[Saved data entries]
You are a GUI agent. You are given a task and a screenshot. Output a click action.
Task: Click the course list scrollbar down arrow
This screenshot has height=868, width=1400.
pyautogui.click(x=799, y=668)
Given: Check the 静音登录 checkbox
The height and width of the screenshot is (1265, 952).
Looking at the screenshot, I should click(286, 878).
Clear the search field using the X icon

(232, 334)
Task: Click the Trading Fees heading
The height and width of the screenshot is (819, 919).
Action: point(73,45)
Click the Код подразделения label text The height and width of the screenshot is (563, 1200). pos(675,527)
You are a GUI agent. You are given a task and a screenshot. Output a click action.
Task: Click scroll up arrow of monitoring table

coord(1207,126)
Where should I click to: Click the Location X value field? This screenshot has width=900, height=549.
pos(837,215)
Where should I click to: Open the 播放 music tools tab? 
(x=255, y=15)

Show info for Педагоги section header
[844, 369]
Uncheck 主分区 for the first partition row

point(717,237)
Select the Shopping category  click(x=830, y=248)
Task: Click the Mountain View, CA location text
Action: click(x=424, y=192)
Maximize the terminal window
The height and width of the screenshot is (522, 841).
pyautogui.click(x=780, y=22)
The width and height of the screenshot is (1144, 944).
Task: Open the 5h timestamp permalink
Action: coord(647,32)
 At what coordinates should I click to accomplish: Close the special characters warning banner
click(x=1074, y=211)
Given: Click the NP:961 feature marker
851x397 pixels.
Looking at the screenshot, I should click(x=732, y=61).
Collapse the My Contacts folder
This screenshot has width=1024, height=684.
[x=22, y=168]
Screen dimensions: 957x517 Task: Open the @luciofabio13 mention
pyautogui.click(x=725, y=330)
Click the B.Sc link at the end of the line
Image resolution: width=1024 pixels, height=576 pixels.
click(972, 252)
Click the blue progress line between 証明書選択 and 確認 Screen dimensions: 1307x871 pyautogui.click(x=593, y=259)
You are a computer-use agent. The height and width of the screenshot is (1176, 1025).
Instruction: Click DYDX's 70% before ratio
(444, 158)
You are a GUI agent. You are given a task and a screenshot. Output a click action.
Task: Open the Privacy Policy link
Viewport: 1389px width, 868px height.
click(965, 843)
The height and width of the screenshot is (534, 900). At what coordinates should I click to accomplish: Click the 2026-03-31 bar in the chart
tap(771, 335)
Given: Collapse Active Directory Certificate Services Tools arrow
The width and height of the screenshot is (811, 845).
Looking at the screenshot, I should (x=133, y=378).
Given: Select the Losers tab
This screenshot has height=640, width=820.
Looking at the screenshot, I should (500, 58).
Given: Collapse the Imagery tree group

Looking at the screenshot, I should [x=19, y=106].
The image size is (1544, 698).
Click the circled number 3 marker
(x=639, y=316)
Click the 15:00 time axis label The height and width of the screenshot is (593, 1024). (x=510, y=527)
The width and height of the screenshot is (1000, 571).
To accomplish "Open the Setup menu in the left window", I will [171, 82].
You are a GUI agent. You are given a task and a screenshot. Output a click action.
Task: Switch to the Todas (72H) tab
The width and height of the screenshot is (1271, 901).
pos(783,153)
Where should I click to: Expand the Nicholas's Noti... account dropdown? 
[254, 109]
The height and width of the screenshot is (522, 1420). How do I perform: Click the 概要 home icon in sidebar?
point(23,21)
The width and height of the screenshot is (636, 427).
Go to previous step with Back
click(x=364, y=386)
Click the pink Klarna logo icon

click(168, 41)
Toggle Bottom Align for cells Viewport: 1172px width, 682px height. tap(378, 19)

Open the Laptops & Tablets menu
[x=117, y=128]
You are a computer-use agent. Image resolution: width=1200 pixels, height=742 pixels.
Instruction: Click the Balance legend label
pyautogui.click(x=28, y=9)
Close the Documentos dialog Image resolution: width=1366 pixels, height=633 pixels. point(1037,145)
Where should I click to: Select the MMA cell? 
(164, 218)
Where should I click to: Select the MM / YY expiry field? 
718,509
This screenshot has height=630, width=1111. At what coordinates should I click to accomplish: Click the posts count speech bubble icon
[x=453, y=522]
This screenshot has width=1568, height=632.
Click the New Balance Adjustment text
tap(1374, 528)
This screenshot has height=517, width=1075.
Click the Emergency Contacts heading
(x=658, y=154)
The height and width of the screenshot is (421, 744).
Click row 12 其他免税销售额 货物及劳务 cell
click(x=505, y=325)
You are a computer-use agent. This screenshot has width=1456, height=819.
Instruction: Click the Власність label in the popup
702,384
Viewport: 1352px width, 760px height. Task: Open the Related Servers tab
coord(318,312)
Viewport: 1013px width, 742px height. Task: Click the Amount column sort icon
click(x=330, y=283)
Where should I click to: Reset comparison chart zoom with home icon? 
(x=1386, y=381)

**Work order**
An exact copy of every entry is required.

**Written solution**
You are a GUI agent. You are given a task and a screenshot. Output a click action.
Task: Click the course list scrollbar down arrow
This screenshot has height=868, width=1400.
pyautogui.click(x=799, y=668)
Given: Check the 静音登录 checkbox
The height and width of the screenshot is (1265, 952).
Looking at the screenshot, I should click(286, 878).
Clear the search field using the X icon

(232, 334)
Task: Click the Trading Fees heading
The height and width of the screenshot is (819, 919).
Action: point(73,45)
Click the Код подразделения label text The height and width of the screenshot is (563, 1200). pos(675,527)
You are a GUI agent. You are given a task and a screenshot. Output a click action.
Task: Click scroll up arrow of monitoring table

coord(1207,126)
Where should I click to: Click the Location X value field? This screenshot has width=900, height=549.
pos(837,215)
Where should I click to: Open the 播放 music tools tab? 
(x=255, y=15)

Show info for Педагоги section header
[844, 369]
Uncheck 主分区 for the first partition row

point(717,237)
Select the Shopping category  click(x=830, y=248)
Task: Click the Mountain View, CA location text
Action: click(x=424, y=192)
Maximize the terminal window
The height and width of the screenshot is (522, 841).
pyautogui.click(x=780, y=22)
The width and height of the screenshot is (1144, 944).
Task: Open the 5h timestamp permalink
Action: coord(647,32)
 At what coordinates should I click to accomplish: Close the special characters warning banner
click(x=1074, y=211)
Given: Click the NP:961 feature marker
851x397 pixels.
Looking at the screenshot, I should click(x=732, y=61).
Collapse the My Contacts folder
This screenshot has width=1024, height=684.
[x=22, y=168]
Screen dimensions: 957x517 Task: Open the @luciofabio13 mention
pyautogui.click(x=725, y=330)
Click the B.Sc link at the end of the line
Image resolution: width=1024 pixels, height=576 pixels.
click(972, 252)
Click the blue progress line between 証明書選択 and 確認 Screen dimensions: 1307x871 pyautogui.click(x=593, y=259)
You are a computer-use agent. The height and width of the screenshot is (1176, 1025).
Instruction: Click DYDX's 70% before ratio
(444, 158)
You are a GUI agent. You are given a task and a screenshot. Output a click action.
Task: Open the Privacy Policy link
Viewport: 1389px width, 868px height.
click(965, 843)
The height and width of the screenshot is (534, 900). At what coordinates should I click to accomplish: Click the 2026-03-31 bar in the chart
tap(771, 335)
Given: Collapse Active Directory Certificate Services Tools arrow
The width and height of the screenshot is (811, 845).
Looking at the screenshot, I should (x=133, y=378).
Given: Select the Losers tab
This screenshot has height=640, width=820.
Looking at the screenshot, I should (500, 58).
Given: Collapse the Imagery tree group

Looking at the screenshot, I should [x=19, y=106].
The image size is (1544, 698).
Click the circled number 3 marker
(x=639, y=316)
Click the 15:00 time axis label The height and width of the screenshot is (593, 1024). (x=510, y=527)
The width and height of the screenshot is (1000, 571).
To accomplish "Open the Setup menu in the left window", I will [171, 82].
You are a GUI agent. You are given a task and a screenshot. Output a click action.
Task: Switch to the Todas (72H) tab
The width and height of the screenshot is (1271, 901).
pos(783,153)
Where should I click to: Expand the Nicholas's Noti... account dropdown? 
[254, 109]
The height and width of the screenshot is (522, 1420). How do I perform: Click the 概要 home icon in sidebar?
point(23,21)
The width and height of the screenshot is (636, 427).
Go to previous step with Back
click(x=364, y=386)
Click the pink Klarna logo icon

click(168, 41)
Toggle Bottom Align for cells Viewport: 1172px width, 682px height. tap(378, 19)

Open the Laptops & Tablets menu
[x=117, y=128]
You are a computer-use agent. Image resolution: width=1200 pixels, height=742 pixels.
Instruction: Click the Balance legend label
pyautogui.click(x=28, y=9)
Close the Documentos dialog Image resolution: width=1366 pixels, height=633 pixels. point(1037,145)
Where should I click to: Select the MMA cell? 
(164, 218)
Where should I click to: Select the MM / YY expiry field? 
718,509
This screenshot has height=630, width=1111. At what coordinates should I click to accomplish: Click the posts count speech bubble icon
[x=453, y=522]
This screenshot has width=1568, height=632.
Click the New Balance Adjustment text
tap(1374, 528)
This screenshot has height=517, width=1075.
Click the Emergency Contacts heading
(x=658, y=154)
The height and width of the screenshot is (421, 744).
Click row 12 其他免税销售额 货物及劳务 cell
click(x=505, y=325)
You are a computer-use agent. This screenshot has width=1456, height=819.
Instruction: Click the Власність label in the popup
702,384
Viewport: 1352px width, 760px height. Task: Open the Related Servers tab
coord(318,312)
Viewport: 1013px width, 742px height. Task: Click the Amount column sort icon
click(x=330, y=283)
Where should I click to: Reset comparison chart zoom with home icon? 
(x=1386, y=381)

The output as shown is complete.